In the United States, the long pathway from kindergarten to the job market is an obstacle course that sets up tens of millions of young people for failure, particularly those who are Black or brown. Now, thanks to the COVID-19 pandemic, young people are navigating a disrupted education system or looking for jobs during the third economic downturn in the past 20 years. We need a radically different vision for the transition to adulthood, and we need it now.
From spring 2019 to spring 2020, unemployment among young adults spiked from 8.4% to 24.4%. Even before the pandemic, the youth labor market was in crisis, with the percentage of young people employed or looking for work at historic lows. In 2018, more than 4 million 16- to 24-year-olds were “opportunity youth,” neither in school nor employed. As many as one in three young adults may now fall into this group—over 10 million people.

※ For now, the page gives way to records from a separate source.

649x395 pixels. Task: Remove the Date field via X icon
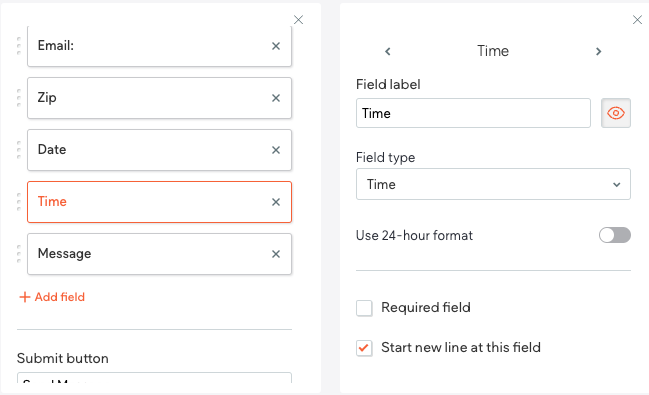pyautogui.click(x=276, y=150)
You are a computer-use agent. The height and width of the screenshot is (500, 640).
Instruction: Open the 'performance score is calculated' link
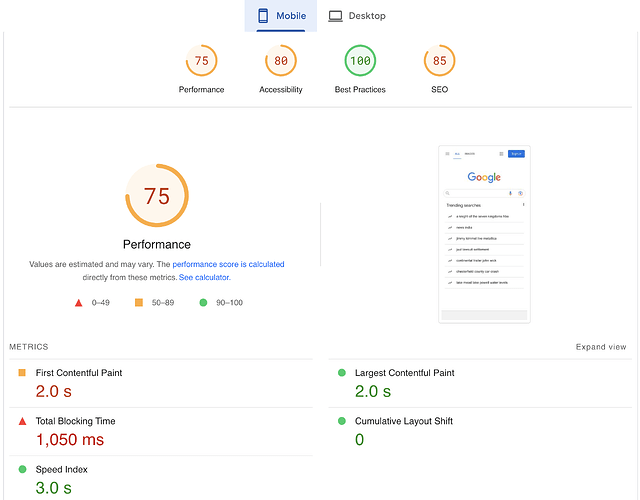pos(228,264)
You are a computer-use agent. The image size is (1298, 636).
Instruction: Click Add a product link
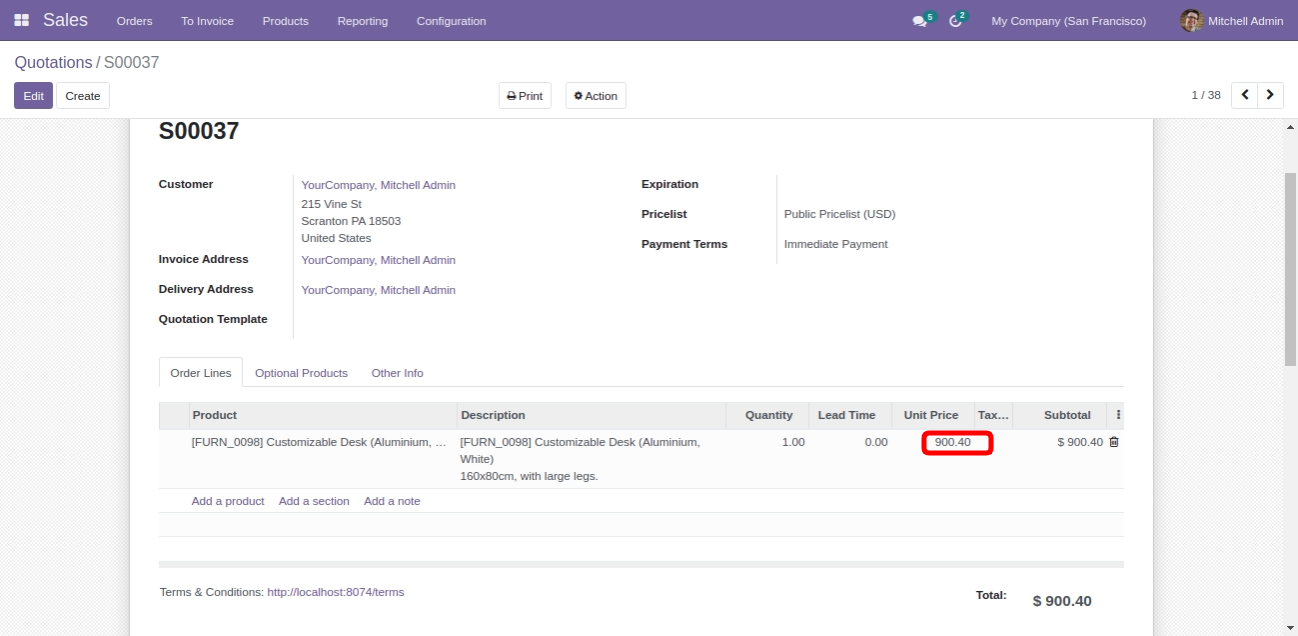coord(228,501)
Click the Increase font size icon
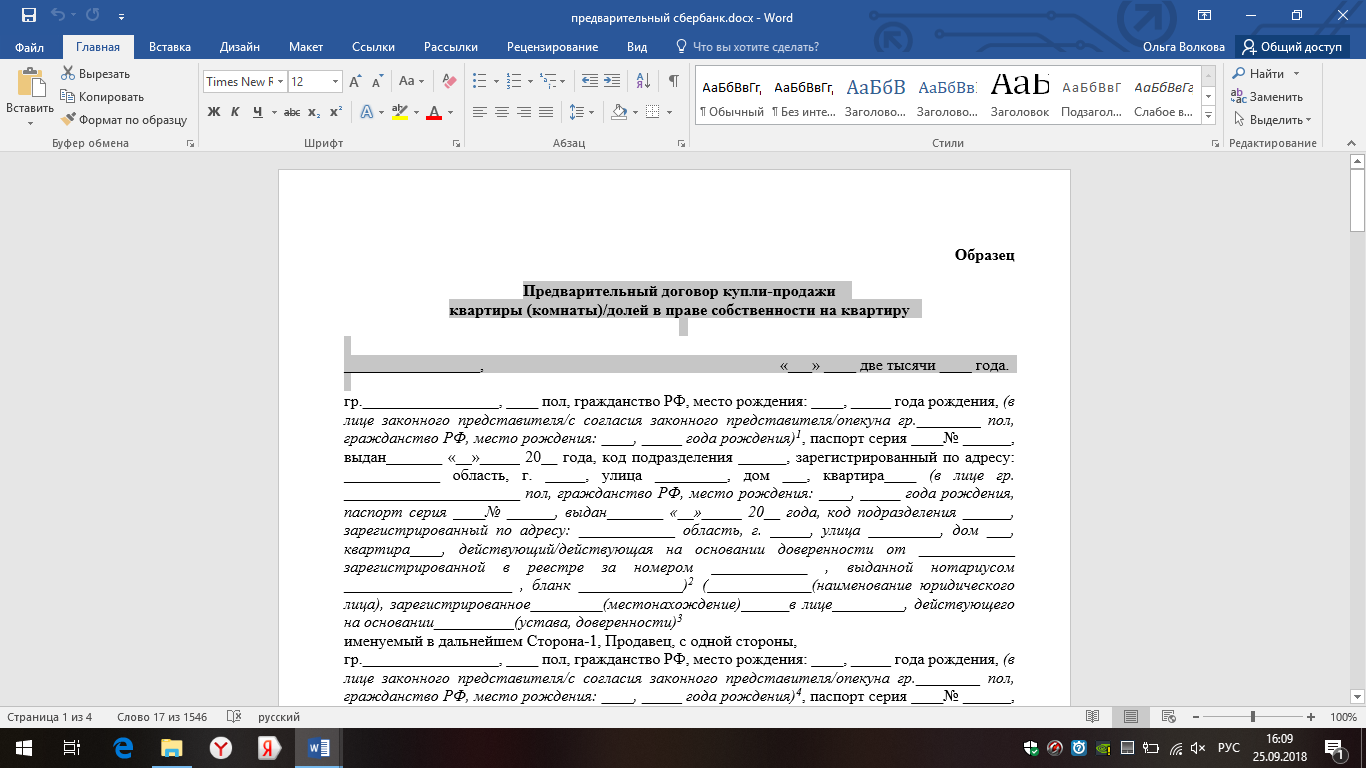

Meanwhile, our K-12 and postsecondary education systems are deeply stratified by race and class. While high school graduation rates have risen overall, they are lower for Black, Latino or Hispanic, and low-income students. And the K-12 system disproportionately shunts young people of color (especially Black students) into the school-to-prison pipeline, contributing to systemic issues of overpolicing and mass incarceration.
At the postsecondary level, only 60% of students who enroll in a two- or four-year program earn a degree within six years. One book described many students as facing “coin-toss odds of success” once they enroll.
It doesn’t have to be this way.
President-elect Joe Biden—himself a beneficiary of an era of cheap tuition and plentiful jobs—can initiate a new era of opportunity by promising education and employment for all young people.